Millar
Stack
Lakin Law Firm attorneys who have kept a Madison County class action alive with a dead class representative for four years propose to replace the corpse with a far flung band of chiropractors.
Jeff Millar introduced the new cast of characters Feb. 1, in the firm's sixth amended complaint against American Family Insurance.
Like class representative Manuel Hernandez, the chiropractors claim the insurer improperly reduced payouts on medical bills from car crashes.
None of the plaintiffs lives or works in Madison County.
Kruse and Manley Clinic of Sioux City, Iowa, claim American Family cheated it out of a dollar, paying $39 on a $40 bill.
Matthew Chenault of Greenville Rehab and Pain Clinic in Greenville, Ill., alleges an improper $4 reduction, from $60 to $56.
Anthony Wolf of Indianapolis and Breann Moddes of Tempe, Ariz., allege improper $4 reductions, from $40 to $36.
Kent Marshall of Henderson, Nevada, alleges an improper $22 reduction, from $60 to $38.
Charles Vifquain of Lees Summit, Mo., alleges an improper $26 reduction, from $75 to $49.
They claim breach of contract but they can't begin to prove it.
"Class plaintiffs lack copies of those individual policies and thus cannot attach them to this pleading," Millar wrote to Circuit Judge Daniel Stack.
Millar figures the defense should supply the evidence.
"AFI has possession of those policies," he wrote.
The Lakins sued American Family in 2000, on behalf of Hernandez.
In 2002 Stack, as associate judge, certified Hernandez as representative of a class in 17 states.
In 2005, as circuit judge, he trimmed the class to 11 states. By then Hernandez had died, but Stack didn't know it.
When the news reached Stack at last, it didn't come from the Lakins.
American Family attorneys reported the death, in 2006.
The Lakins tried to substitute his widow, Nora Hernandez, but Stack rejected her because she didn't belong to the class.
She sued along with the chiropractors in Millar's new complaint anyway, as her husband's personal representative.
According to Millar, American Family carried out a scheme with software contractors Mitchell International and ADP Claims Solution Group.
"AFI purchased, leased and/or used the Mitchell and ADP software to systematically underpay Medpay claims," he wrote.
"AFI uses/used Mitchell and ADP reports as a subterfuge, for their true purpose is to intentionally reduce AFI's first-party medpay claims payouts, and to increase profits," he wrote.
American Family rewards claims adjusters for low payments and instructs them in adversarial use of Mitchell and ADP reports, he wrote.
"Thus, from the beginning of the claims process, the claims adjuster's interests conflict with the insured's," he wrote.
He urged Stack to disregard arbitration clauses, arguing that arbitration would be prohibitively expensive.
"AFI inserted the arbitration clause in its form insurance policies as part of its fraudulent scheme," he wrote.

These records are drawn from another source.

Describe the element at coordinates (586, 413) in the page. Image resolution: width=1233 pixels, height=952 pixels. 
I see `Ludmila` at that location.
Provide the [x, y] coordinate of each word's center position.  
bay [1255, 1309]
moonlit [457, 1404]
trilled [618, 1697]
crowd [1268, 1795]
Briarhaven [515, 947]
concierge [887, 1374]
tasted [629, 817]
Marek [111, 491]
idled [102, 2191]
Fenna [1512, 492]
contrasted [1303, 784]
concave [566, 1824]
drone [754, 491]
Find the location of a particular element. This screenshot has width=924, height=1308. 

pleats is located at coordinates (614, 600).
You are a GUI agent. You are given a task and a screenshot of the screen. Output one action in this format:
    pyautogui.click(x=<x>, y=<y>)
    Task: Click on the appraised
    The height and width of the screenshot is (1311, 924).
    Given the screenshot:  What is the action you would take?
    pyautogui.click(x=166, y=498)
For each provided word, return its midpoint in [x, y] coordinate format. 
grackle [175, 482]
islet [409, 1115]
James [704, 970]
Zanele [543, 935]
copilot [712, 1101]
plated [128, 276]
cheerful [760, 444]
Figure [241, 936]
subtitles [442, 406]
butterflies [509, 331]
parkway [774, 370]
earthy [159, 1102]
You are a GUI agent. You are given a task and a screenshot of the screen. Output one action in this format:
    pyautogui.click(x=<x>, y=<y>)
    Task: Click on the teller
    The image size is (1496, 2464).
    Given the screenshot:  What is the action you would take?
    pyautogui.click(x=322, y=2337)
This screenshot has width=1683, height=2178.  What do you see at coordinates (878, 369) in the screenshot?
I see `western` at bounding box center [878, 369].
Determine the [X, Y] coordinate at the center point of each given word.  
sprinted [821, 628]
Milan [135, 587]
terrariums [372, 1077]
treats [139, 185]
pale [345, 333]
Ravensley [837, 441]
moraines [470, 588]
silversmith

He argued that American Family designed the clause to prevent the class from effectively vindicating statutory and common law causes of action.
"Absent a class action," he wrote, "AFI will continue in its deceptive course of conduct and will retain its ill-gotten profits."
He estimated the class in the tens of thousands.
The class definition covers claims from 1990 to the date of final judgment.
The class includes Illinois, Missouri, Indiana, Iowa, Ohio, Wisconsin, Nebraska, Arizona, Nevada and Idaho.
Claims from Colorado count too, but only since 2003.
In addition to breach of contract, Millar claimed consumer fraud for each class member under the law of his or her own state.
Below Millar's signature on the complaint appear the names of Brad Lakin and Jonathan Piper of the Lakin firm.
Paul Weiss of Chicago also appears there.
The Lakins and Weiss's firm, Freed and Weiss, ended their class action partnership and battled over fees in Madison and Cook counties last year.
They recently settled their differences.
During the dispute, Piper left Freed and Weiss to join the Lakin firm.
William D. Stiehl Jr. of Belleville, son of U.S. District Judge William Stiehl, also put his name on the complaint.
Anthony Martin and Timothy Sansone of Sandberg, Phoenix and Von Gontard in St. Louis represent American Family.